WASHINGTON--Federal regulators acted illegally by not forcing the Bell companies to share their broadband networks with competitors, EarthLink told a federal appeals court on Tuesday.
The 20-minute oral arguments before the U.S. Court of Appeals for the D.C. Circuit dealt with a legal challenge filed last year by the Atlanta-based Internet service provider against the Federal Communications Commission.
The suit was prompted by the FCC's 2004 decision to exempt Verizon, BellSouth, Qwest and what was then SBC Communications from a portion of a 1996 federal telecommunications law that generally requires such incumbent carriers to "unbundle," or share, certain broadband elements of their networks with potential new competitors.
The law allows the FCC to grant "forbearance" from those requirements if it determines that governmental intervention isn't needed to ensure "just, reasonable, and nondiscriminatory charges and practices," to protect consumers and to promote the public interest. Regulators are supposed to weigh the state of competition in the marketplace before coming to that conclusion.
EarthLink lawyer Mark O'Connor built his arguments around the idea that federal regulators "failed to analyze the state of broadband in a rational manner." He said the FCC ignored the market analysis techniques suggested by federal law and, as a result, "unlawfully eradicated the rights of broadband competitors to serve the public."
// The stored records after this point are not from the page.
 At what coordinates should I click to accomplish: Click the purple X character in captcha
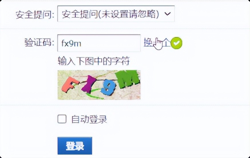tap(89, 84)
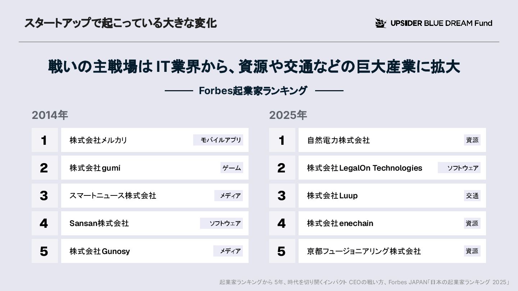Click the slide title スタートアップで起こっている大きな変化
This screenshot has height=291, width=518.
coord(121,23)
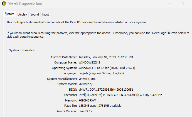Click the DirectX icon in the title bar
Image resolution: width=192 pixels, height=117 pixels.
(x=4, y=4)
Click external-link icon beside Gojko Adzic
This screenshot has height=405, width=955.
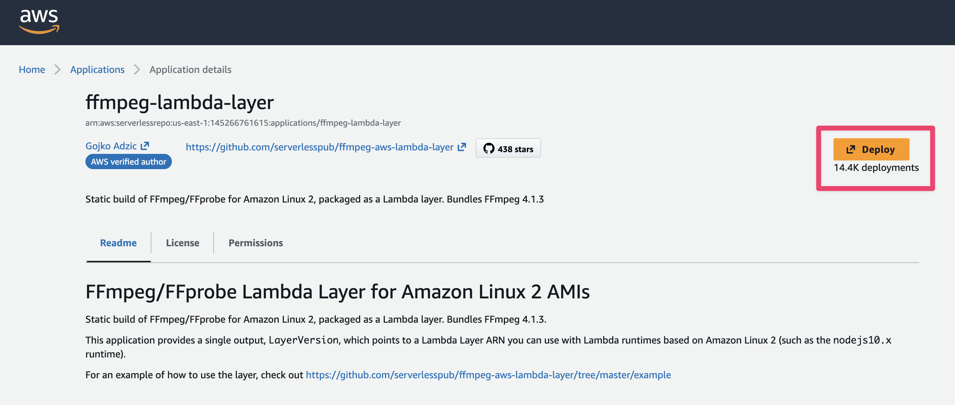[145, 146]
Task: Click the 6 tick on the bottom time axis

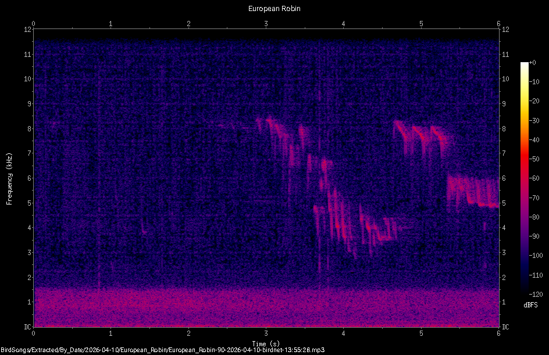Action: [499, 334]
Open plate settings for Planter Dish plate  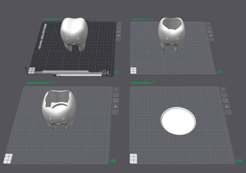pyautogui.click(x=228, y=112)
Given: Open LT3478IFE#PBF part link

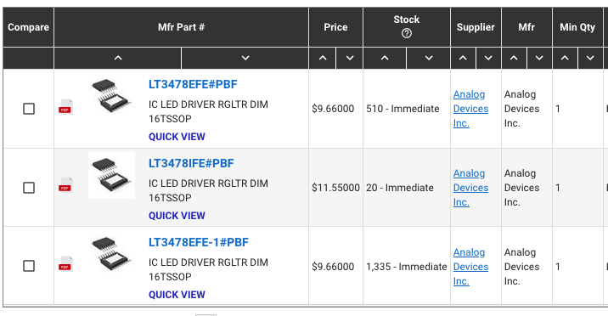Looking at the screenshot, I should tap(191, 163).
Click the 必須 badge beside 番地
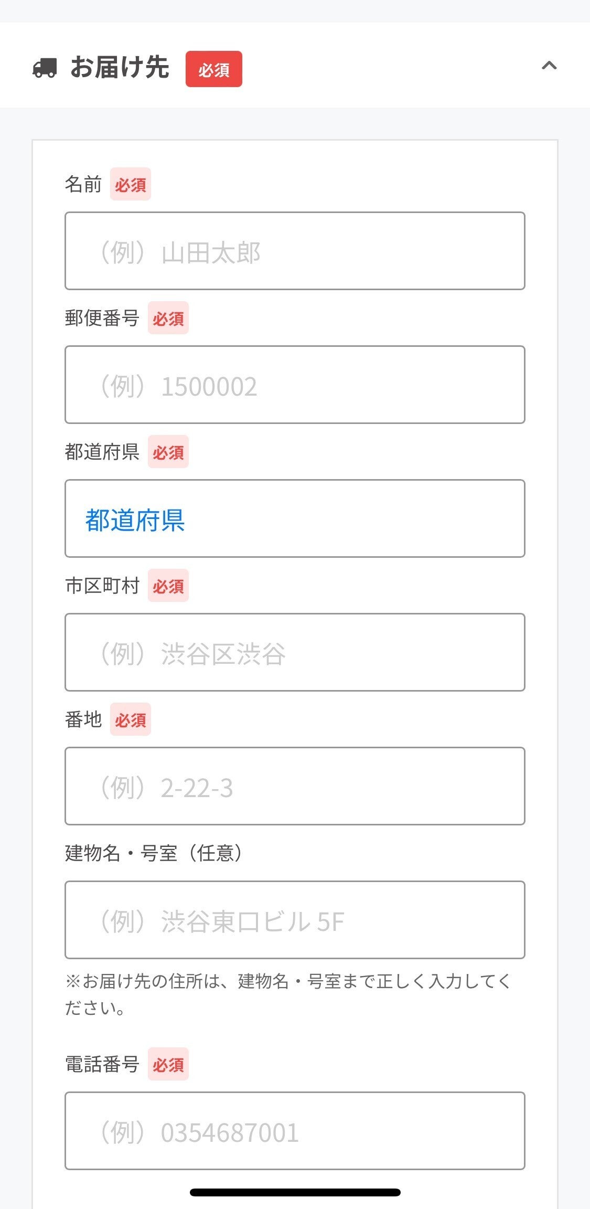 click(x=130, y=719)
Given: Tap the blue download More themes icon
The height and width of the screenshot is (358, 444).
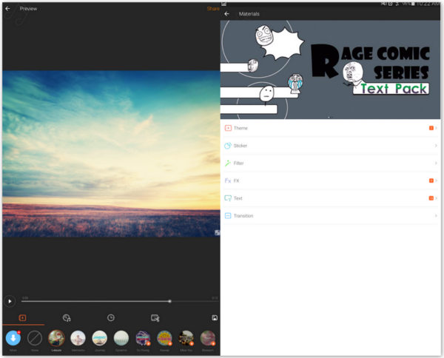Looking at the screenshot, I should [x=13, y=338].
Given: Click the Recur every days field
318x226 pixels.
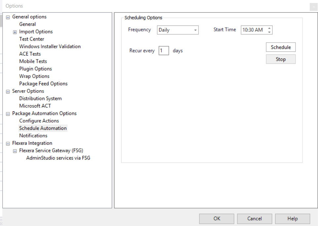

O'Connor also charged that the broadband market today is nothing more than a duopoly run by the Bells and cable companies and suggested a higher standard should be in place before exempting the Bells from their legal requirements.
Judge David Sentelle, part of a three-judge panel that stayed mostly quiet during both sides' arguments indicated that EarthLink's arguments may be on shaky legal ground, concluding that federal law "mandates in no fashion what sort of (market) analysis is necessary...."
The same appeals court ruled two years ago that regulators were justified in saying that big phone companies would not have to share their new advanced broadband networks with potential competitors.
In this case, the FCC found that because of the cable companies' clear broadband market dominance, the government need not impose "unbundling" requirements on the Bells. The Bells' "limited competitive advantage," according to the FCC's brief, was already enough to establish an appropriate pricing structure in hopes of luring their own customer base.
"It is not only unnecessary to require unbundling, it is affirmatively harmful," FCC lawyer Nandan Joshi told the judges.
A government mandate that the Bells share their networks "harms competition...because it discourages competitors from investing in their own technologies," Joshi added.
Joshi argued that the price of broadband services has steadily declined since the FCC granted forbearance to the Bells. In his rebuttal, O'Connor argued there was no "causal connection" between the two phenomena. He also said there was "no evidence" that the Bell companies were actually offering access to their infrastructure at "just and reasonable rates."
A ruling in the case is expected during the next few months.